_Excerpted records_.
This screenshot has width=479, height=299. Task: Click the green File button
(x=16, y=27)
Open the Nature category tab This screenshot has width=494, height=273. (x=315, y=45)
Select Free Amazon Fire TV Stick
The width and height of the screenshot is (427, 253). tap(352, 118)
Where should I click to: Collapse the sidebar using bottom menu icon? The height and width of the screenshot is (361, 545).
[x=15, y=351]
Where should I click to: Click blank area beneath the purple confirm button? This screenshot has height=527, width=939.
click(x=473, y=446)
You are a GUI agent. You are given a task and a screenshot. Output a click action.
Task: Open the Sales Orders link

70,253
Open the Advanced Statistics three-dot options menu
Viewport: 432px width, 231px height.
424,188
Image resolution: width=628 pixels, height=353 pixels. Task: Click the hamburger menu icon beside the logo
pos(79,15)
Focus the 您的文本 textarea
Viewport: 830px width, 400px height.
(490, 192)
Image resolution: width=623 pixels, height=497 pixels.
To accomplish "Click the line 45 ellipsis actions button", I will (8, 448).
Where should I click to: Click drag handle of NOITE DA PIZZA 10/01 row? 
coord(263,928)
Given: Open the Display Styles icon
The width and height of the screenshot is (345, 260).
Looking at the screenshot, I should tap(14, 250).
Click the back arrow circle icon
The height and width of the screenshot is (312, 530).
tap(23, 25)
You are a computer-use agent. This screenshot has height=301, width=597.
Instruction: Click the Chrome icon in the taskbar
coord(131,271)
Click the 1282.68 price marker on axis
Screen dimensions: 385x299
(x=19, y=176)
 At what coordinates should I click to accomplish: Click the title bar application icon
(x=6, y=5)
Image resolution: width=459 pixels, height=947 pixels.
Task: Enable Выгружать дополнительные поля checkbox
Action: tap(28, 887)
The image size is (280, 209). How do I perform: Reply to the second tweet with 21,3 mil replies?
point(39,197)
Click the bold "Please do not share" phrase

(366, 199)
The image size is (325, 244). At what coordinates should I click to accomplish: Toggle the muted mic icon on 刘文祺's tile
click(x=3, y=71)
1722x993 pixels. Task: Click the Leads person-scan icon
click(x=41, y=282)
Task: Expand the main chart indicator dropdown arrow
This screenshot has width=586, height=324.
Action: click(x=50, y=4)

_Task details_. Each record above should be restated word for word.

_Task response_.
This screenshot has width=479, height=299. Task: Click the green File button
(x=16, y=27)
Open the Nature category tab This screenshot has width=494, height=273. (x=315, y=45)
Select Free Amazon Fire TV Stick
The width and height of the screenshot is (427, 253). tap(352, 118)
Where should I click to: Collapse the sidebar using bottom menu icon? The height and width of the screenshot is (361, 545).
[x=15, y=351]
Where should I click to: Click blank area beneath the purple confirm button? This screenshot has height=527, width=939.
click(x=473, y=446)
You are a GUI agent. You are given a task and a screenshot. Output a click action.
Task: Open the Sales Orders link

70,253
Open the Advanced Statistics three-dot options menu
Viewport: 432px width, 231px height.
424,188
Image resolution: width=628 pixels, height=353 pixels. Task: Click the hamburger menu icon beside the logo
pos(79,15)
Focus the 您的文本 textarea
Viewport: 830px width, 400px height.
(490, 192)
Image resolution: width=623 pixels, height=497 pixels.
To accomplish "Click the line 45 ellipsis actions button", I will (8, 448).
Where should I click to: Click drag handle of NOITE DA PIZZA 10/01 row? 
coord(263,928)
Given: Open the Display Styles icon
The width and height of the screenshot is (345, 260).
Looking at the screenshot, I should tap(14, 250).
Click the back arrow circle icon
The height and width of the screenshot is (312, 530).
tap(23, 25)
You are a computer-use agent. This screenshot has height=301, width=597.
Instruction: Click the Chrome icon in the taskbar
coord(131,271)
Click the 1282.68 price marker on axis
Screen dimensions: 385x299
(x=19, y=176)
 At what coordinates should I click to accomplish: Click the title bar application icon
(x=6, y=5)
Image resolution: width=459 pixels, height=947 pixels.
Task: Enable Выгружать дополнительные поля checkbox
Action: tap(28, 887)
The image size is (280, 209). How do I perform: Reply to the second tweet with 21,3 mil replies?
point(39,197)
Click the bold "Please do not share" phrase

(366, 199)
The image size is (325, 244). At what coordinates should I click to accomplish: Toggle the muted mic icon on 刘文祺's tile
click(x=3, y=71)
1722x993 pixels. Task: Click the Leads person-scan icon
click(x=41, y=282)
Task: Expand the main chart indicator dropdown arrow
This screenshot has width=586, height=324.
Action: click(x=50, y=4)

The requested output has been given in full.